Nach dem ziemlich öden Die Rache des Dr. Fu Man Chu tat Produzent Harry Alan Towers das einzig Richtige: Er holte Jess Franco an Bord! Und der Spanier ließ gleich mal die Peitschen knallen, wenn auch recht zaghaft. Zu spüren bekommen sie die zehn Damen, die Superschurke Fu Man Chu (Christopher Lee) für eine große Mission hat entführen lassen. Töchterchen Lin Tang (Tsai Chin) erklärt ihnen die Optionen: Gehorchen oder Sterben! Der gute Doktor ist nämlich auf ein altes Geheimnis der Inkas gestoßen & lässt jetzt Schlangengift auf die entführten Frauen übertragen, sodass deren Kuss erst Blindheit & dann, einige Wochen später, den Tod verursacht.
Auf diese Weise will er seine größten Feinde eliminieren & natürlich beginnt er mal mit seinem Erzfeind Nayland Smith (Richard Greene). Die hübsche Celeste (Loni von Friedl) macht sich an ihn ran & haucht ihm ihren Todeskuss auf die Lippen. Doch der nunmehr blinde & dem Tode geweihte Scotland-Yard-Mann gibt nicht auf & macht sich zusammen mit seinem treuen Gefährten (eher Sidekick) Dr. Petrie (Howard Marion-Crawford) auf nach Südamerika, wo sein Freund Carl Jansen (Götz George) dem Übeltäter bereits auf die Spur gekommen ist.
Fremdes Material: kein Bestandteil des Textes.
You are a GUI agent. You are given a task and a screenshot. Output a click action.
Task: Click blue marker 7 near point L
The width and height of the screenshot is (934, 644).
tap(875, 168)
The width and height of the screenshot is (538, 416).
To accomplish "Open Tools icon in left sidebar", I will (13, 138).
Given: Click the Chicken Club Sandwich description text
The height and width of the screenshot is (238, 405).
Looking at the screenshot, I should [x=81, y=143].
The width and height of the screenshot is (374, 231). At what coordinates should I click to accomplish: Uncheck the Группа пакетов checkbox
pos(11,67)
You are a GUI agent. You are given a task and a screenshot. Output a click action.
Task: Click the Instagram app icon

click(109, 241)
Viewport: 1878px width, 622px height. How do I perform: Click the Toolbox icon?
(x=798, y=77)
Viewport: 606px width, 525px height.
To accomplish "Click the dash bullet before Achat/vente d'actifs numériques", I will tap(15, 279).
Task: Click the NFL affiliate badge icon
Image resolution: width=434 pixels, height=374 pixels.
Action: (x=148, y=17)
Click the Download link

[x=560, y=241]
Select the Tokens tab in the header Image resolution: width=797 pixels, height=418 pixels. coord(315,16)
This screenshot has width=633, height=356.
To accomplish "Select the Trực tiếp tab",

Zusammen mit dem Budget mag die Qualität & das Niveau der Reihe weiter gesunken sein, doch der Franco-Touch hat definitiv nicht geschadet, denn immerhin ist der Todeskuss nicht so langweilig wie der Vorgänger. Christopher Lee verzapft jede Menge Unsinn, ohne die Miene zu verziehen & schreitet gewohnt würdevoll durch das schundige Idioten-Szenario, das mit so einigen Gong-Schlägen veredelt ist. Nein, ernst nehmen kann man den Stuss nicht, aber Franco bringt ihn launig über die Runden, mit Dialogen, die schmunzeln lassen & Situationen, die (unabsichtlich?) komisch erscheinen. Ricardo Palacios zieht als schmieriger Bandit Sancho Lopez alle Register, Maria Rohm & Shirley Eaton mischen auch mit (die eine mehr, die andere weniger) & Götz George sorgt für ein paar hübsche Stunteinlagen, wodurch er dem krank (& blind) herumliegenden Nayland Smith als Heldenfigur den Rang abläuft.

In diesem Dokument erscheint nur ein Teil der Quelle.